Please output exactly the part of the records below that opens with the line containing "The image size is (1419, 785)." and closes with the line containing "Given: Click the engine", both lines included, and nothing else.

----

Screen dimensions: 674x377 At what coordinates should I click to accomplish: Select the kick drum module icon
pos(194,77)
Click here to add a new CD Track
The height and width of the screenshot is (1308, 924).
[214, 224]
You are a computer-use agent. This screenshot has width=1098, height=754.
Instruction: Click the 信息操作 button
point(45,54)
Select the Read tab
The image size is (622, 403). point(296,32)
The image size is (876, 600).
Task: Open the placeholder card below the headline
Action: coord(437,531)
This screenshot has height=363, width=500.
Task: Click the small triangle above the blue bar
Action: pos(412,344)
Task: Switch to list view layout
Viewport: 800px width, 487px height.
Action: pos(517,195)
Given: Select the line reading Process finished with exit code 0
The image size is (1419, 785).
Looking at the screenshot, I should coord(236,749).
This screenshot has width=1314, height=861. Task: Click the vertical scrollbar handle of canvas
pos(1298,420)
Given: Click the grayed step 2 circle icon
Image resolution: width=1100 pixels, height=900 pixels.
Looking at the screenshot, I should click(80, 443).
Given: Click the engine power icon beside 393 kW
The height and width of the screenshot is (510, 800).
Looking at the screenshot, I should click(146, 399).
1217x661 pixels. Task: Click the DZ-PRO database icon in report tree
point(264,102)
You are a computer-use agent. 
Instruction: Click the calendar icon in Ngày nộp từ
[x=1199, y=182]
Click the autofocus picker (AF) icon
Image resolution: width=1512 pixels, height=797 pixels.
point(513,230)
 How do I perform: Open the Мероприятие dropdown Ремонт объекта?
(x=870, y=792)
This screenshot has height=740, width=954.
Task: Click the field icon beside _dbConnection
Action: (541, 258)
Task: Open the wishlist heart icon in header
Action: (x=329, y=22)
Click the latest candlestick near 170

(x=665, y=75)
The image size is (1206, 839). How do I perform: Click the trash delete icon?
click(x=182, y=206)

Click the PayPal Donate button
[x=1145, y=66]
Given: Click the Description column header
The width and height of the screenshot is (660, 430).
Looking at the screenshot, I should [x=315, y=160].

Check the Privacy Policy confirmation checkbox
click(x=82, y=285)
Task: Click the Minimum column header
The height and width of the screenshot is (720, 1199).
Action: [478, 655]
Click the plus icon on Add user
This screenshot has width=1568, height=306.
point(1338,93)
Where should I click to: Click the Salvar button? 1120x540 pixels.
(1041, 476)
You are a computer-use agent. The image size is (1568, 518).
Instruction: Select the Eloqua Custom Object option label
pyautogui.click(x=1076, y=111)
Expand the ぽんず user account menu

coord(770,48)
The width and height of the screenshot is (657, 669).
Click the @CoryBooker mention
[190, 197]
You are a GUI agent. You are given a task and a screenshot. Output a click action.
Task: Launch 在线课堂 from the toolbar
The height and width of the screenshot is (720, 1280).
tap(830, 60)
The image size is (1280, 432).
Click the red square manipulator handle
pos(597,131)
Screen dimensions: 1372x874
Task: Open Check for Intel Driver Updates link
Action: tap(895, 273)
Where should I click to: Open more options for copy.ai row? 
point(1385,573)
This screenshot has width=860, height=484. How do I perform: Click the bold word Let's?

----

- Task solution
The image size is (1419, 785).
Looking at the screenshot, I should coord(236,749).
This screenshot has width=1314, height=861. Task: Click the vertical scrollbar handle of canvas
pos(1298,420)
Given: Click the grayed step 2 circle icon
Image resolution: width=1100 pixels, height=900 pixels.
Looking at the screenshot, I should click(80, 443).
Given: Click the engine power icon beside 393 kW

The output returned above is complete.